Rows showing where targets appear
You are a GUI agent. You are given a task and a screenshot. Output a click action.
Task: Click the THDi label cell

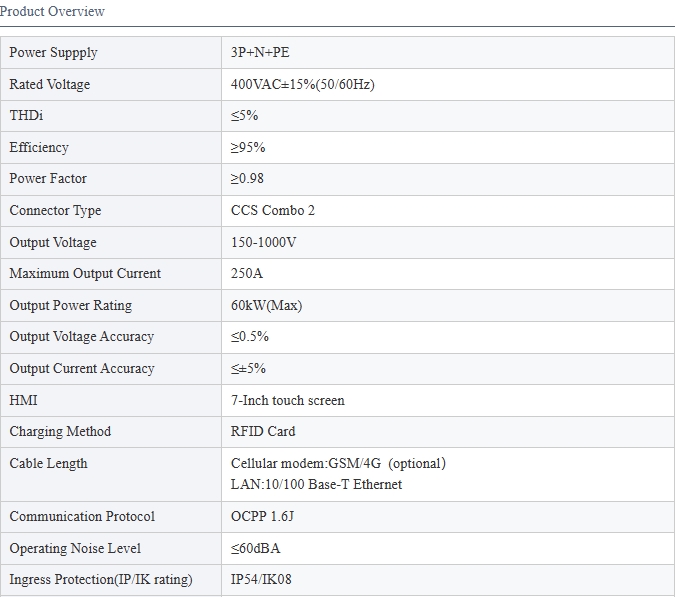(27, 116)
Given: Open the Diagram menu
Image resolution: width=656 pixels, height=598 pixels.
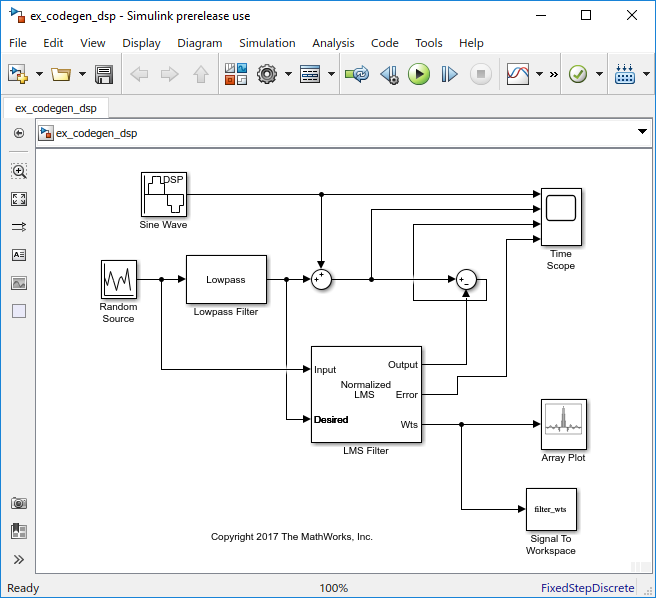Looking at the screenshot, I should [x=200, y=43].
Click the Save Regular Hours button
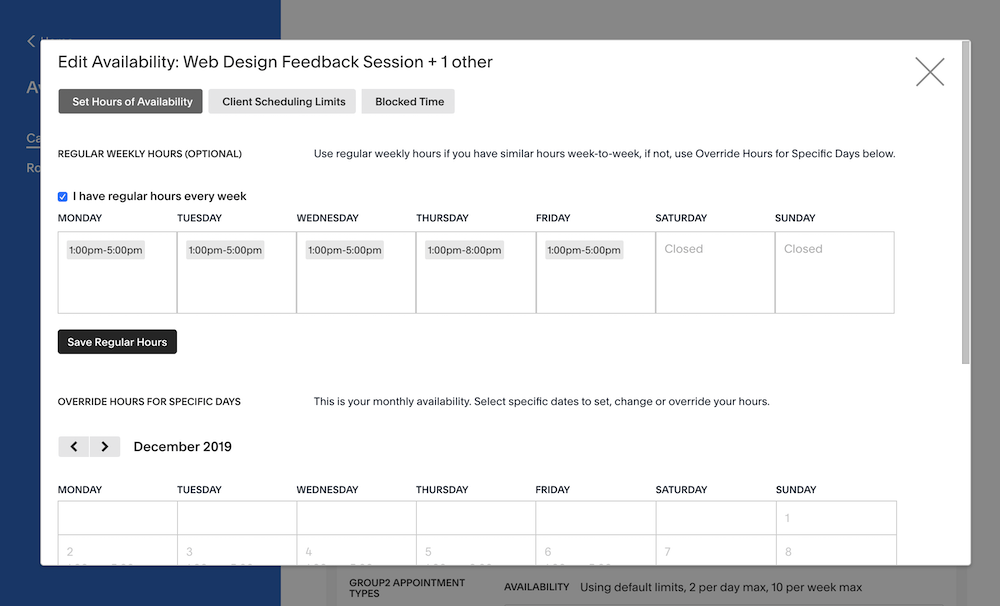 [x=117, y=341]
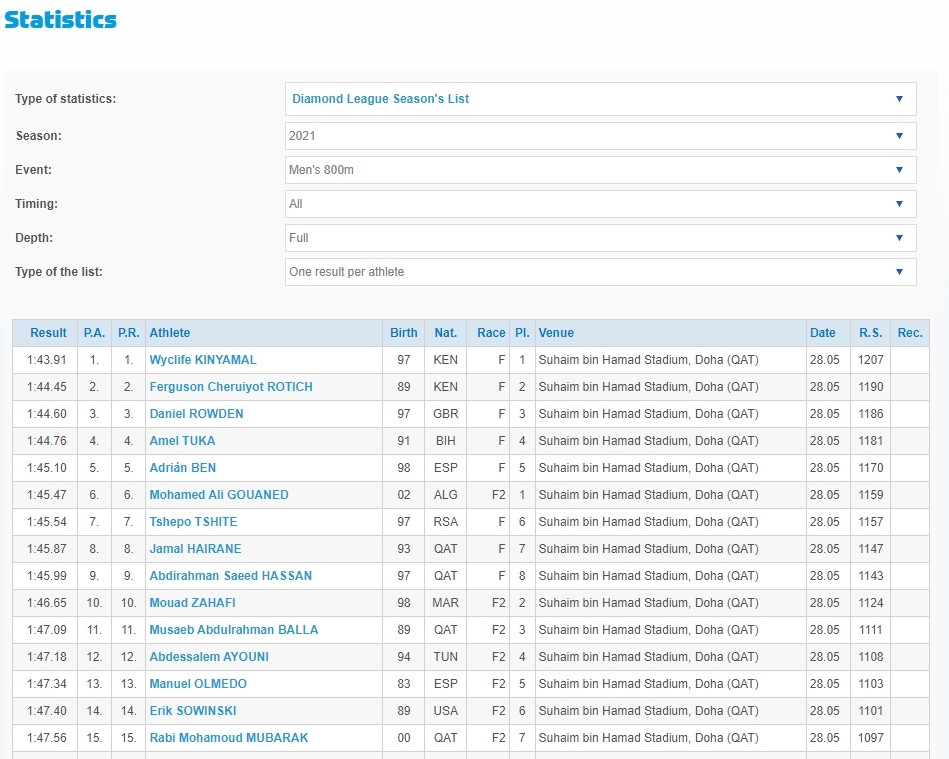This screenshot has width=949, height=759.
Task: Open Tshepo TSHITE athlete profile
Action: (x=193, y=522)
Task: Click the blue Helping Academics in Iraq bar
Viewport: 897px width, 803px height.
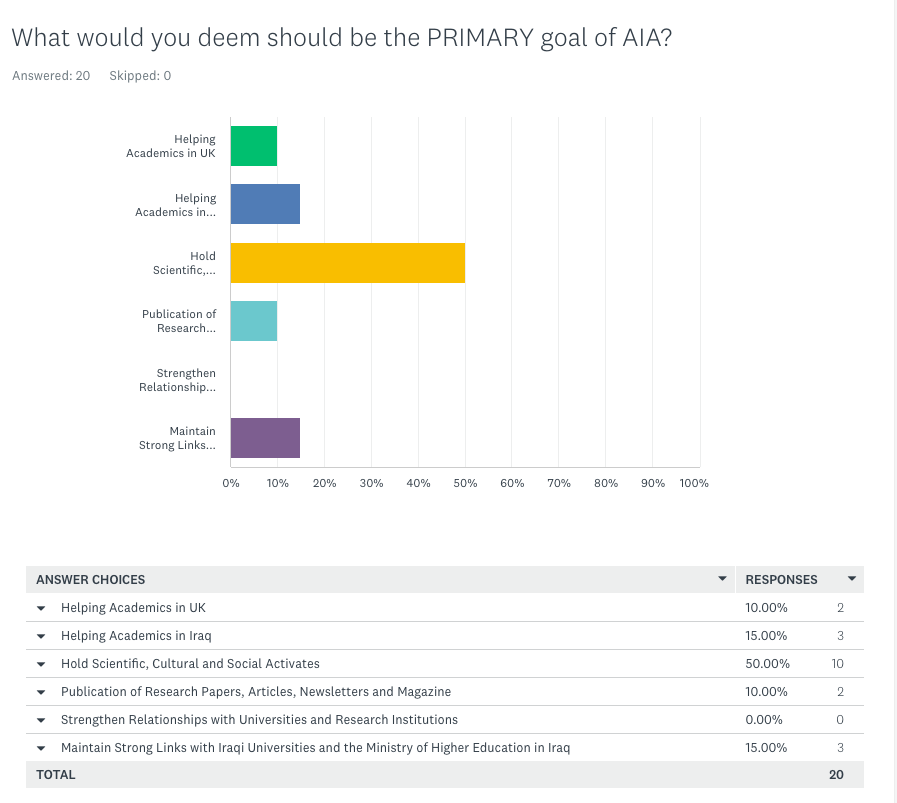Action: pyautogui.click(x=265, y=204)
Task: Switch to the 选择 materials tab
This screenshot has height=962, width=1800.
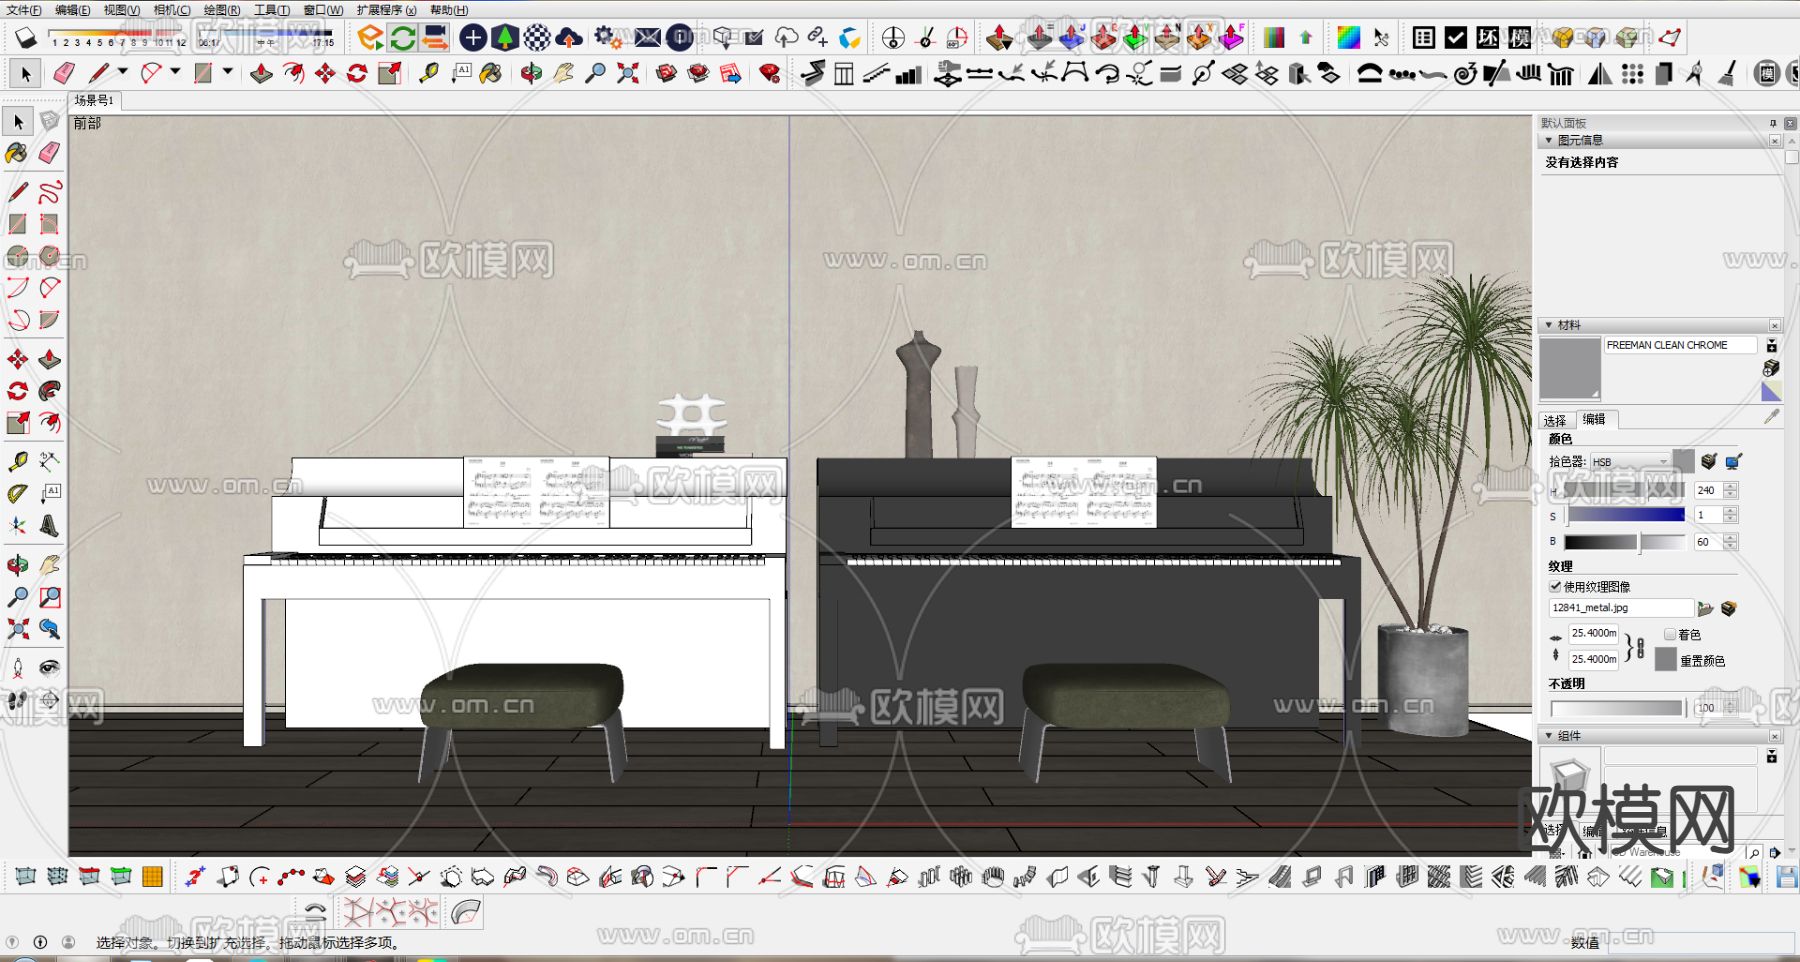Action: tap(1555, 420)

→ **Given problem**: Convert every line of the entries above into a numbered list, omitting blank lines and leaving the pictures out.

→ **Written solution**:
1. You are a GUI agent. You are given a task and a screenshot. Output a click action.
2. Task: Click the THDi label cell
3. (27, 116)
4. Given: Open the Diagram menu
5. Image resolution: width=656 pixels, height=598 pixels.
6. Looking at the screenshot, I should [x=200, y=43].
7. Click the Save Regular Hours button
8.  [x=117, y=341]
9. This screenshot has width=949, height=759.
10. Task: Open Tshepo TSHITE athlete profile
11. Action: (x=193, y=522)
12. Task: Click the blue Helping Academics in Iraq bar
13. Viewport: 897px width, 803px height.
14. Action: pyautogui.click(x=265, y=204)
15. Task: Switch to the 选择 materials tab
16. This screenshot has height=962, width=1800.
17. Action: tap(1555, 420)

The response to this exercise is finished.